Below are models of a few human chromosomes (in condensed form), noting along the length of the chromosome where different genes are located for human autosomes 5 through 8. The labeled genes are ones where some versions (alleles) of that gene are known to cause disease. The dark bands on the chromosomes indicate areas that are usually heterochromatin (highly condensed). Use the figure to answer the following questions.

7. On chromosome 7, the OB gene encodes the hormone leptin, which helps regulate energy balance (wild-type allele B). The b allele for this gene produces non-functional leptin molecules which increase risk of obesity in homozygotes (bb). Based on the figure, the OB (Obesity) gene is physically linked to which other genes?




8. Consider the CFTR gene on chromosome 7, which encodes a protein that transports chloride and thiocyanate ions across the cell membrane (wild-type allele F). The mutant f allele for this gene is a deletion that causes protein-misfolding, leading to cystic fibrosis in homozygotes (ff) but no effect in heterozygotes (Ff). If a person was heterozygous for both the OB gene and the CFTR gene (BbFf), and the genes were NOT linked, what would be the chance that this person’s child would inherit BOTH the b and f alleles from this parent?




9. Because the OB and CFTR genes are linked, we need to think through some additional information to figure out how this affects the chance of an offspring inheriting mutant alleles for both genes. Consider 2 scenarios:


1. Scenario 1: Jack’s parents have the genotypes BBff (mom) and bbFF (dad), giving Jack the genotype BbFf. If this is Jack’s genotype, and no crossing-over occurs between the genes, can Jack’s child inherit both the b and f alleles from Jack? Explain.
2. Scenario 2: Alex’s parents have the genotypes bbff (mom) and BBFF (dad), giving Alex the BbFf genotype. If no crossing-over occurs between OB and CFTR, can Alex pass on both the b and f alleles to one child?

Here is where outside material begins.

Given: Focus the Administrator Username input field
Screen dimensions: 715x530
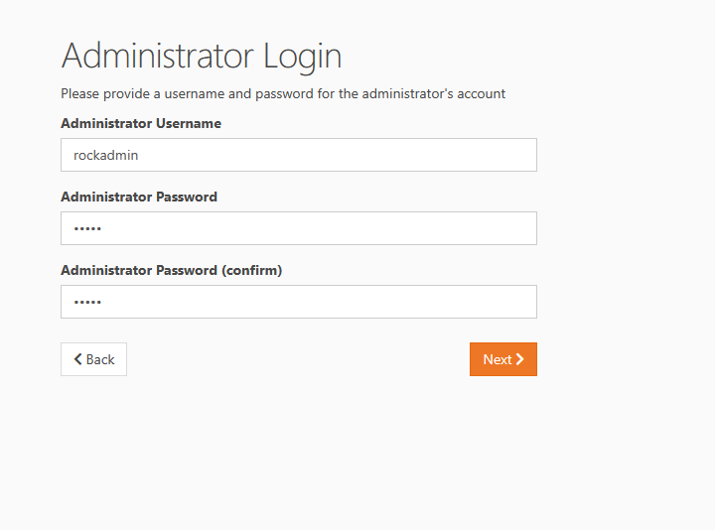Looking at the screenshot, I should click(298, 155).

10. Now consider the children of parents with the genotypes Bf/bF and Bf/bF. Assuming that these genes are so tightly linked that crossing-over does not occur between them,


1. What’s the chance that their child has a high risk of obesity?




2. What’s the chance that their child inherits a predisposition for cystic fibrosis?




3. What’s the chance that their child is at high risk for both obesity and cystic fibrosis? How would your response change if the genes were NOT linked (calculate the probability)?




11. Weekly Reflection. Consider this week’s material and reply to one or more of the following prompts:
    • What was confusing or interesting to you about this week’s material?
    • Did you have any key insights while studying this material?
    • Does anything from this week’s material particularly stick with you?

When you are finished, check your responses on the key for PS6.

Remember to sign the Honor Code on your assignment.